Fresh and stored red blood cell transfusion equivalently induce subclinical pulmonary gas exchange deficit in normal humans
Anesthesia & Analgesia. 2012;114((3):):511-9.
BACKGROUND Transfusion can cause severe acute lung injury, although most transfusions do not seem to induce complications. We tested the hypothesis that transfusion can cause mild pulmonary dysfunction that has not been noticed clinically and is not sufficiently severe to fit the definition of transfusion-related acute lung injury. METHODS We studied 35 healthy, normal volunteers who donated 1 U of blood 4 weeks and another 3 weeks before 2 study days separated by 1 week. On study days, 2 U of blood were withdrawn while maintaining isovolemia, followed by transfusion with either the volunteer's autologous fresh red blood cells (RBCs) removed 2 hours earlier or their autologous stored RBCs (random order). The following week, each volunteer was studied again, transfused with the RBCs of the other storage duration. The primary outcome variable was the change in alveolar to arterial difference in oxygen partial pressure (AaDo(2)) from before to 60 minutes after transfusion with fresh or older RBCs. RESULTS Fresh RBCs and RBCs stored for 24.5 days equally (P = 0.85) caused an increase of AaDo(2) (fresh: 2.8 mm Hg [95% confidence interval: 0.8-4.8; P = 0.007]; stored: 3.0 mm Hg [1.4-4.7; P = 0.0006]).
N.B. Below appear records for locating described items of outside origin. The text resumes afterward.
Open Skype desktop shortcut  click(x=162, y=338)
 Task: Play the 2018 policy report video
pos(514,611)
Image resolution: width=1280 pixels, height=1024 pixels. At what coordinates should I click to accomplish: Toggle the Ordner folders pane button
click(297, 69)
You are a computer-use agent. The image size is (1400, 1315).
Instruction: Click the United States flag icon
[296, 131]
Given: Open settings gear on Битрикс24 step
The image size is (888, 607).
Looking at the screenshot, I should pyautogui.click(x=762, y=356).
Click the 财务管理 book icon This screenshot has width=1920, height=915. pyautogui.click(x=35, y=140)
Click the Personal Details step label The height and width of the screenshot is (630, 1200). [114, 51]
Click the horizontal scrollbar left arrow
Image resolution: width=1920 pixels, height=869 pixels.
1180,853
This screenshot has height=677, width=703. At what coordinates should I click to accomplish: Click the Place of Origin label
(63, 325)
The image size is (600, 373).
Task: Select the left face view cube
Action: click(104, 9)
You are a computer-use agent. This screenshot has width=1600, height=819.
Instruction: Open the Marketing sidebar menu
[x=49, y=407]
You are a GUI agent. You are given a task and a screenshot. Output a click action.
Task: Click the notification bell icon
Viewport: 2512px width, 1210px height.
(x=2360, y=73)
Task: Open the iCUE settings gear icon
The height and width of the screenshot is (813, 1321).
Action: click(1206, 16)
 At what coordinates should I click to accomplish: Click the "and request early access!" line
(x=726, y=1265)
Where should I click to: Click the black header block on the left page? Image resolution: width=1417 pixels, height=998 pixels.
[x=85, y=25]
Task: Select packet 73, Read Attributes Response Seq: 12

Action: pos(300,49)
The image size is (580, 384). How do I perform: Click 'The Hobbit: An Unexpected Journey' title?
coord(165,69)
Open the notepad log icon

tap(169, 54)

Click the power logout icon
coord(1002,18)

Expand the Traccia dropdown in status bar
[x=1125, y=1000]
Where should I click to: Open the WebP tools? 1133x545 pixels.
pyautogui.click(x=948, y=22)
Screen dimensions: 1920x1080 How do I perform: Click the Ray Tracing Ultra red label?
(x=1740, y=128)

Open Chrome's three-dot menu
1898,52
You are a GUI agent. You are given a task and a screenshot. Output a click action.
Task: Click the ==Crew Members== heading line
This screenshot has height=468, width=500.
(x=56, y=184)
Concentrations of all measured cytokines, except for interleukin-10 (P = 0.15), were less in stored leukoreduced (LR) than stored non-LR packed RBCs; however, vascular endothelial growth factor was the only measured in vivo cytokine that increased more after transfusion with LR than non-LR stored packed RBCs. Vascular endothelial growth factor was the only cytokine tested with in vivo concentrations that correlated with AaDo(2). CONCLUSION RBC transfusion causes subtle pulmonary dysfunction, as evidenced by impaired gas exchange for oxygen, supporting our hypothesis that lung impairment after transfusion includes a wide spectrum of physiologic derangements and may not require an existing state of altered physiology. These data do not support the hypothesis that transfusion of RBCs stored for >21 days is more injurious than that of fresh RBCs.